There was a shot of Jane Fonda (1970, booked on suspicion of drug smuggling, assault and battery) wearing her “Klute” era shag and holding a fist in the air. Alongside hung a photo of Malcolm X (1946, larceny and gun possession) in a porkpie hat.

“We thought when you get arrested ... it’s your worst possible moment,” said the show’s curator, New York art dealer Vanina Holasek. “And yet, they still look iconic. The Patty Hearst looks like a 19th century Viennese portrait.”

Beyond the dejected Martin Luther King Jr. (1960, tax evasion), the defiant Steve McQueen (1972, reckless driving) and an exhausted Juliette Lewis (1989, underage drinking) hung the beginnings of Young’s next project: a collection of cardboard signs created for solicitation by homeless people.

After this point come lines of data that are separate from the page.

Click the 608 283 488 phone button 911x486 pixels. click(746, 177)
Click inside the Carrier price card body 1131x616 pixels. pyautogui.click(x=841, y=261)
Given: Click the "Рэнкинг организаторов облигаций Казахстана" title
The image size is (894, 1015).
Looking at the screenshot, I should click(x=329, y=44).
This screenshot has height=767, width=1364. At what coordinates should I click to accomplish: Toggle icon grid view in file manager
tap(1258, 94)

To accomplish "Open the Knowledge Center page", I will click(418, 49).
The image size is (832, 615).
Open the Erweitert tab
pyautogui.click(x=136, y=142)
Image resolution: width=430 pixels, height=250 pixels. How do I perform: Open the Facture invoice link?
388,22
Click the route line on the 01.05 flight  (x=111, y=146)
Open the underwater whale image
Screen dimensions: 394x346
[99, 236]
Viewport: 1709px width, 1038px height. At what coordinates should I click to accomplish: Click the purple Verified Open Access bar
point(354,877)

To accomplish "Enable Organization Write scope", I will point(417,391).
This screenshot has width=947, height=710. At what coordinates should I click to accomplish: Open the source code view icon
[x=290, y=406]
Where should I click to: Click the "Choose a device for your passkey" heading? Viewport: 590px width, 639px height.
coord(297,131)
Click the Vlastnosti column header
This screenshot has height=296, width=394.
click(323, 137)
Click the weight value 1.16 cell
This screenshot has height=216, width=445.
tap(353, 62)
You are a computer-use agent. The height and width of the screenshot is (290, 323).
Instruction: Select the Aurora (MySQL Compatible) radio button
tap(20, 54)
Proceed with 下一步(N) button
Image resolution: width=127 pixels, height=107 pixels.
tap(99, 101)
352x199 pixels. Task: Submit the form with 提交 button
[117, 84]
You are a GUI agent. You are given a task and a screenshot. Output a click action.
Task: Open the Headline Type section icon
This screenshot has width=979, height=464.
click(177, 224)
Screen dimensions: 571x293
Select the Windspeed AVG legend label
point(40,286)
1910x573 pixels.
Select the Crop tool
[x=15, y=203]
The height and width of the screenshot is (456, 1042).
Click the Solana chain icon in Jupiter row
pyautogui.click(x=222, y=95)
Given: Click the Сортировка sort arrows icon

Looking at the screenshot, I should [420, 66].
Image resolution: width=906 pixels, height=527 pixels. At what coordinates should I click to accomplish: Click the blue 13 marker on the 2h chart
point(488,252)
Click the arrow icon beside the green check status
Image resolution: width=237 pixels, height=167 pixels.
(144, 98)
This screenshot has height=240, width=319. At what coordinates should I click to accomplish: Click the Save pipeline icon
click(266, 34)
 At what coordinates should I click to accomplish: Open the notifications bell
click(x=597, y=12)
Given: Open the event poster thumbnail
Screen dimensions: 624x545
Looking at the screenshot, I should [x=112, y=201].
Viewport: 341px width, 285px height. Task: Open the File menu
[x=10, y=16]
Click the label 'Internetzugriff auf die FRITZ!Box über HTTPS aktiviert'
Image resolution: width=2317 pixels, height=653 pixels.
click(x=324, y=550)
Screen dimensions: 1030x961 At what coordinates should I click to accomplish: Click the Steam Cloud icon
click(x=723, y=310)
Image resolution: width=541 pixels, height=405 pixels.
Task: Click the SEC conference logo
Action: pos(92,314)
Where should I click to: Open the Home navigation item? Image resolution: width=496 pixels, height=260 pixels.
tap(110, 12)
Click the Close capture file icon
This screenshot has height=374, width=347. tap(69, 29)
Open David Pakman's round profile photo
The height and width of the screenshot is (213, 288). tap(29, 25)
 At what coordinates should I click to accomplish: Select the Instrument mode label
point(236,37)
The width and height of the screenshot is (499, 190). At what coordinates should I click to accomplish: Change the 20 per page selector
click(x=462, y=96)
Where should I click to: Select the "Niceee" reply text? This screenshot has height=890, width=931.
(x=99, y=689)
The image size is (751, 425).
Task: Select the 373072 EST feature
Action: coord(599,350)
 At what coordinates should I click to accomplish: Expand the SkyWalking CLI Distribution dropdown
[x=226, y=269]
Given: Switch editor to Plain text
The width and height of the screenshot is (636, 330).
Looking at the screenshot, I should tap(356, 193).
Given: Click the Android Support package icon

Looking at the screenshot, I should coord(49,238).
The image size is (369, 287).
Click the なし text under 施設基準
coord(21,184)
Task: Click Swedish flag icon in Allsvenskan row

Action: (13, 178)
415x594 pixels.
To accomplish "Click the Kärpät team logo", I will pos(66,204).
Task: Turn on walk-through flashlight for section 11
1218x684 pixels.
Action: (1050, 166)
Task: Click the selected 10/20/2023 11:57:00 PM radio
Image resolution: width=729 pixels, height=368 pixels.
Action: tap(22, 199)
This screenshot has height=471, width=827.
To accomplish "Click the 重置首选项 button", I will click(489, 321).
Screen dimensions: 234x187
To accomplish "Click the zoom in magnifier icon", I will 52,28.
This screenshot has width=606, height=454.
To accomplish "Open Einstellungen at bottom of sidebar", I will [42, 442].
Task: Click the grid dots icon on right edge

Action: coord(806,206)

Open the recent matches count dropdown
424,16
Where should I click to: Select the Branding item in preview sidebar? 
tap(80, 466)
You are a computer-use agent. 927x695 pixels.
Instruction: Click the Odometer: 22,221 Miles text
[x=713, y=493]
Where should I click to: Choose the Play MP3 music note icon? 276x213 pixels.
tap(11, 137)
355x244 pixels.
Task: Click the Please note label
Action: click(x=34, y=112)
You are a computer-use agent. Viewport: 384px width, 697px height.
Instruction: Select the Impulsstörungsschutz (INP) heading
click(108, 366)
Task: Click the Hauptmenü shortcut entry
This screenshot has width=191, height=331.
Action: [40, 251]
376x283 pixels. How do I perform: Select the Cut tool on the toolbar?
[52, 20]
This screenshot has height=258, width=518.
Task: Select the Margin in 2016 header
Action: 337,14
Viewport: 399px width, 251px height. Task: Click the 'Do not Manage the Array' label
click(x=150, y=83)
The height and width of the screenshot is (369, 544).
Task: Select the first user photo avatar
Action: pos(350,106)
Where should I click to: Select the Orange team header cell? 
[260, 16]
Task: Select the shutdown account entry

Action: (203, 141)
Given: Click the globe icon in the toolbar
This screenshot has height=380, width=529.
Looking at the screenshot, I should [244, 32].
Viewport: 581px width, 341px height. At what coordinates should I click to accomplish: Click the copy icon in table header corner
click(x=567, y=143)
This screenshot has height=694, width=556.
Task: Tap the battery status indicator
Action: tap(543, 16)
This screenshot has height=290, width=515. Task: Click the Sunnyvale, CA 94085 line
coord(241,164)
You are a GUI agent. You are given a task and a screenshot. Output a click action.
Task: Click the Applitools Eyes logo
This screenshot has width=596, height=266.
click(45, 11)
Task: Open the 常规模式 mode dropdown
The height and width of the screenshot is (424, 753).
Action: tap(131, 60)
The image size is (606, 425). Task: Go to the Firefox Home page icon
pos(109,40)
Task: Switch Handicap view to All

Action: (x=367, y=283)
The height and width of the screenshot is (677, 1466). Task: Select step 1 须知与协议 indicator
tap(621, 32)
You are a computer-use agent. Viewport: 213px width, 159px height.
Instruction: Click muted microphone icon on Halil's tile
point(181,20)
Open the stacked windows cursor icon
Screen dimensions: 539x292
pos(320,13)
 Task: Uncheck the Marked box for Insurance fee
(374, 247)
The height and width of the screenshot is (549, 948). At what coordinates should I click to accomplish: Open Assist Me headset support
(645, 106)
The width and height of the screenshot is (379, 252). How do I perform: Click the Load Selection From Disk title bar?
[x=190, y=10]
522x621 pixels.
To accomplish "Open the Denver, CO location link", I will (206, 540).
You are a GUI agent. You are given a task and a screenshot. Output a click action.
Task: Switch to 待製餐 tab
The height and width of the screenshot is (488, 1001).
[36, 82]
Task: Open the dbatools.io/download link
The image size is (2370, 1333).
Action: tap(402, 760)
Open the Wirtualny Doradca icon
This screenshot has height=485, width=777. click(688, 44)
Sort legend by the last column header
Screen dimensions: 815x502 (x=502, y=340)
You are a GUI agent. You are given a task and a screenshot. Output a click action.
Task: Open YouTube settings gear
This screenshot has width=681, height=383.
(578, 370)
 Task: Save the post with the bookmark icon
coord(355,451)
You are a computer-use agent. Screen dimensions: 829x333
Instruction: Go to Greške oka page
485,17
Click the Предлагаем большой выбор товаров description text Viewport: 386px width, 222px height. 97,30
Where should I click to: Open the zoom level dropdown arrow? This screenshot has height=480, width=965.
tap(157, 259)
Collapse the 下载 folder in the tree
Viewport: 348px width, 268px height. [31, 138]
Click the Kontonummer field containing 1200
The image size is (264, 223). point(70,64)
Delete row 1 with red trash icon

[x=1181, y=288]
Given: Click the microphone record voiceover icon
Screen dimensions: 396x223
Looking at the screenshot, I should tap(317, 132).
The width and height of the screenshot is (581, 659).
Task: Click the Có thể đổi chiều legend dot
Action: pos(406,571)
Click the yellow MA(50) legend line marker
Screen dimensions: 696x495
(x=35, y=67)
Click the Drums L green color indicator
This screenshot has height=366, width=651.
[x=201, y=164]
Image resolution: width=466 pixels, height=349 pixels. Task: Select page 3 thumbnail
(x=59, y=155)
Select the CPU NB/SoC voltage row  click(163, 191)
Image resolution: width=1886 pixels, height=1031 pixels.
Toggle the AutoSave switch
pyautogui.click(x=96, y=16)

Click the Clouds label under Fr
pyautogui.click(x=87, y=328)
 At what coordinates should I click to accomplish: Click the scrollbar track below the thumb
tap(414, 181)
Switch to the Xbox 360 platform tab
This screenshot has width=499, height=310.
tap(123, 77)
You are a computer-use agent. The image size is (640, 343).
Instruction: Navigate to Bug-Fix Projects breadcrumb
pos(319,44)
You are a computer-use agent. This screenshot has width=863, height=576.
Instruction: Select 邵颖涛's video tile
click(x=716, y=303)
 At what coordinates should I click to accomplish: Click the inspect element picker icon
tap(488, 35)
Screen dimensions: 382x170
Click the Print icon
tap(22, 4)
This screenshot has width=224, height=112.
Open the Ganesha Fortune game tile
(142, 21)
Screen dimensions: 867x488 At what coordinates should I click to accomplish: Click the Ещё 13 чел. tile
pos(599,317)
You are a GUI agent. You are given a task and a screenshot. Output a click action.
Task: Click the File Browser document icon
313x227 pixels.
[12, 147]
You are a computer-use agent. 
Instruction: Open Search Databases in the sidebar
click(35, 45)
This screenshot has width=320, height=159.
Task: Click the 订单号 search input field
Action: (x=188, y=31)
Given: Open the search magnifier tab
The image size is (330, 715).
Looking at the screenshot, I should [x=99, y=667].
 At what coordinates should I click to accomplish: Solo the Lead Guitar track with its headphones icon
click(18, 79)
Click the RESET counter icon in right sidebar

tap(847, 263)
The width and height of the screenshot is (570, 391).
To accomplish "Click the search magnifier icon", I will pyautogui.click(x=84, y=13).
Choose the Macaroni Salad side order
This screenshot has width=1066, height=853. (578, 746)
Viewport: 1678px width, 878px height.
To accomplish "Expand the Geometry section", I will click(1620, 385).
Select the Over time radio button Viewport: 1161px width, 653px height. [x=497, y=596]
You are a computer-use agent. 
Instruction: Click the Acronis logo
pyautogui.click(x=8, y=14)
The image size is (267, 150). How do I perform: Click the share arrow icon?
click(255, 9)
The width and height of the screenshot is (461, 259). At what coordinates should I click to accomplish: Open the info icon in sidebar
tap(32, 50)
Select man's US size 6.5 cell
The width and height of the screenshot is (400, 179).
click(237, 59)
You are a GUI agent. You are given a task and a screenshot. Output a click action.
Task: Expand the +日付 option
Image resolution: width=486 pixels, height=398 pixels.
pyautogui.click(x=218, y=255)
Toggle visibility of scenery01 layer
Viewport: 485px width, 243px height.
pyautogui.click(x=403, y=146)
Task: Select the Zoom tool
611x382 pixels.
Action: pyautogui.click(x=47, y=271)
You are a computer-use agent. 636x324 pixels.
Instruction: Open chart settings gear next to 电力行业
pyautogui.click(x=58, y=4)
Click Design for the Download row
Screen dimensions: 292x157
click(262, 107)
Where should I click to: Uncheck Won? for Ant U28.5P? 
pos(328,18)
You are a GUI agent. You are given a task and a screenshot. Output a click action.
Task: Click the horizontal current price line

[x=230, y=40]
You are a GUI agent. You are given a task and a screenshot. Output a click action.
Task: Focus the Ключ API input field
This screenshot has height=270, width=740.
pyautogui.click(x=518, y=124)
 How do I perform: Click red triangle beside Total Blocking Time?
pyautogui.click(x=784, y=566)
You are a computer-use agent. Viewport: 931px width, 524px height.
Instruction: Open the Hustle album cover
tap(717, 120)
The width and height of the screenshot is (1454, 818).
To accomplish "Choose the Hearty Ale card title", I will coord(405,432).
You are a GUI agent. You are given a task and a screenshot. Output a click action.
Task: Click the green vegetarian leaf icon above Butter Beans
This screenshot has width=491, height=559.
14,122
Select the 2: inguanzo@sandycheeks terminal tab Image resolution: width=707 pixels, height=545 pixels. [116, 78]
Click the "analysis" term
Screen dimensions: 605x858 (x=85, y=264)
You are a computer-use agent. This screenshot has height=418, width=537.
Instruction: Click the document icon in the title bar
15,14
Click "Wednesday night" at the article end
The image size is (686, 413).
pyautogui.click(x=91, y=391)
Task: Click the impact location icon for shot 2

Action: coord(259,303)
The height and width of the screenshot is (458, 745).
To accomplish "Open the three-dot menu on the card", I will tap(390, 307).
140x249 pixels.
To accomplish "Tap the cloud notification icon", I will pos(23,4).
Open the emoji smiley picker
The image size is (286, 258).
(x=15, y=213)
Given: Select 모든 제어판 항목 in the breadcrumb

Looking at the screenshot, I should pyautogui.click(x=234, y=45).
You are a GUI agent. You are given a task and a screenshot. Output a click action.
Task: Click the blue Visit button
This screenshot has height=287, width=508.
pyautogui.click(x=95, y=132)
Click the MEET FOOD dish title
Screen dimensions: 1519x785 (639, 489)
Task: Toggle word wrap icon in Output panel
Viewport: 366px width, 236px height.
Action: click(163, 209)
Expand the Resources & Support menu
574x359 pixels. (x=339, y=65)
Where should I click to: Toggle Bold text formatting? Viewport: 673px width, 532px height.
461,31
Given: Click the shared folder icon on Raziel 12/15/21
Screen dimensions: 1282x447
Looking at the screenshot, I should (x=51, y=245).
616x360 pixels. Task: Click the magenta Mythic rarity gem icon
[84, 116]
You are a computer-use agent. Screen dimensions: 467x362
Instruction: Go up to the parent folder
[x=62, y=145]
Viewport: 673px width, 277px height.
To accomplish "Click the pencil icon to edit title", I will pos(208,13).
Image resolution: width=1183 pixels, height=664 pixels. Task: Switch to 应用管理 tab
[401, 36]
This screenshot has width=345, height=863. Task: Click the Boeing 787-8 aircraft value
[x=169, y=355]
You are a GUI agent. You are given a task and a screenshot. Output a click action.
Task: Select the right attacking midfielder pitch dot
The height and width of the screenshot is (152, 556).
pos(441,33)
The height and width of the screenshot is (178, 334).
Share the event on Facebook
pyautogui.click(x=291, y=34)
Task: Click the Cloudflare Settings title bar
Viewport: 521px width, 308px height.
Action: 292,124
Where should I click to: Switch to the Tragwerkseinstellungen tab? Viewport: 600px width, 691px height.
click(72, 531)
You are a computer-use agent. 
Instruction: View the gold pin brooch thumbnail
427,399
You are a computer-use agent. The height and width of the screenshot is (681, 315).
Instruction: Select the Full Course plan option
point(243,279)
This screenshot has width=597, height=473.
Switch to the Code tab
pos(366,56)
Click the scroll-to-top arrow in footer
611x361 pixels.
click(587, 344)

The artist bought them from men he met on the streets of New York for as much as $60.

On this night, they were priced at $2,500 each. (Proceeds, Young said, would go to a homeless charity.) One read: “Just lost everything could use a little help!” Another, written in ballpoint pen on a discarded file folder, read: “I need a beer Why lie about it Still homeless.”

Yet another sign, written on notebook paper and posted on a bathroom door between the two, read: “Out of Order Use facilities 2 doors down.” This one was apparently still in practical use.